State capture inquiry hears of govt tender processes benefiting certain people
Acting chief procurement officer at Treasury Willie Mathebula estimated the procurement spend of government annually to be R800 billion.
JOHANNESBURG - The state capture commission has wrapped up for Tuesday, with the inquiry hearing how tender processes in government have been abused to benefit certain individuals and businesses.
Acting chief procurement officer at Treasury Willie Mathebula became the first person to testify at the commission on Tuesday.
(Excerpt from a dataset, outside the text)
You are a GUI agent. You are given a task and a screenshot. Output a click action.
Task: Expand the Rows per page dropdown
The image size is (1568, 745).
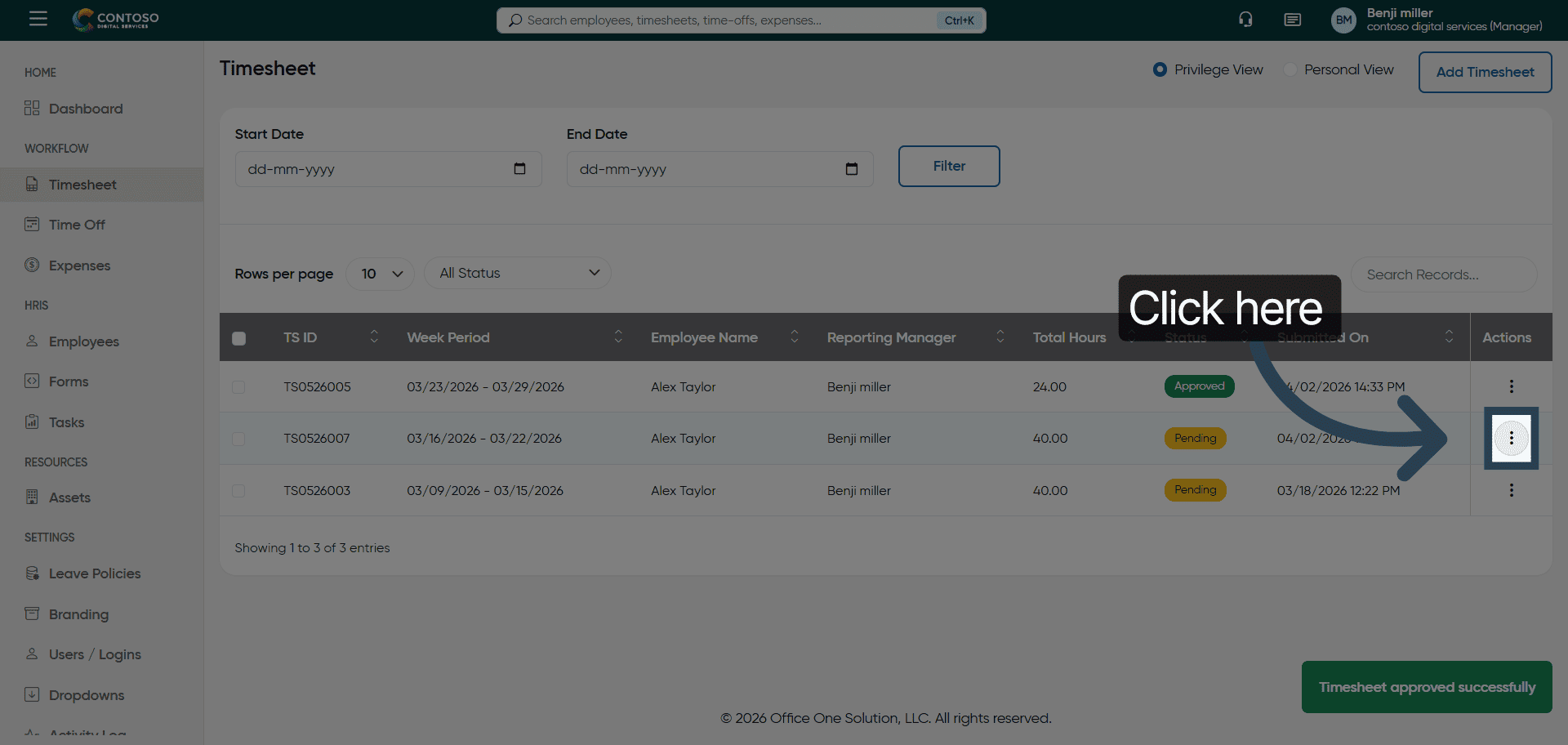381,274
#StateCaptureInquiry Justice Zondo asks whether there are weaknesses in the procurement system leading to corruption in the issuing of tender “a lot of corruption in this country is connecte to tenders”. Mathebula says If adjudication process is open, that helps.— EWN Reporter (@ewnreporter) August 21, 2018
Mathebula, who has been with Treasury for over 15 years, detailed the operational framework of National Treasury to help the inquiry determine how the abuse of the procurement system played a role in state capture.
He has estimated the procurement spend of government annually to be R800 billion.
His testimony mainly centred around government procurement processes and the abuse, therefore, which has resulted in the scourge of corruption across all spheres of government.
#StateCaptureCommission Justice Zondo is asking how governmnet follows up on irregular practices in procurement space, Mathebula “when we read stories in media, we are quick to demand documentation which pertains to allegations”— EWN Reporter (@ewnreporter) August 21, 2018
Mathebula’s testimony was important to this commission which is trying to determine how and whether people accused of capturing the state benefited from this abuse of the procurement system.
He was asked what government is doing to stop the violation of tender processes.
“We are thinking where we can’t use internal auditors to audit our procurement process before they get finalised.”
#StateCaptureInquiry Mathebula says the Public Service Commisison and law enforcement agencies are often approached with complaints about those avoiding following proper procurement processes.— EWN Reporter (@ewnreporter) August 21, 2018
The commission has adjourned for the day.
It will sit again on Friday when former Deputy Finance Minister Mcebisi Jonas, arguably the man who blew the final lid on the Gupta family’s alleged influence on the state, takes the stand.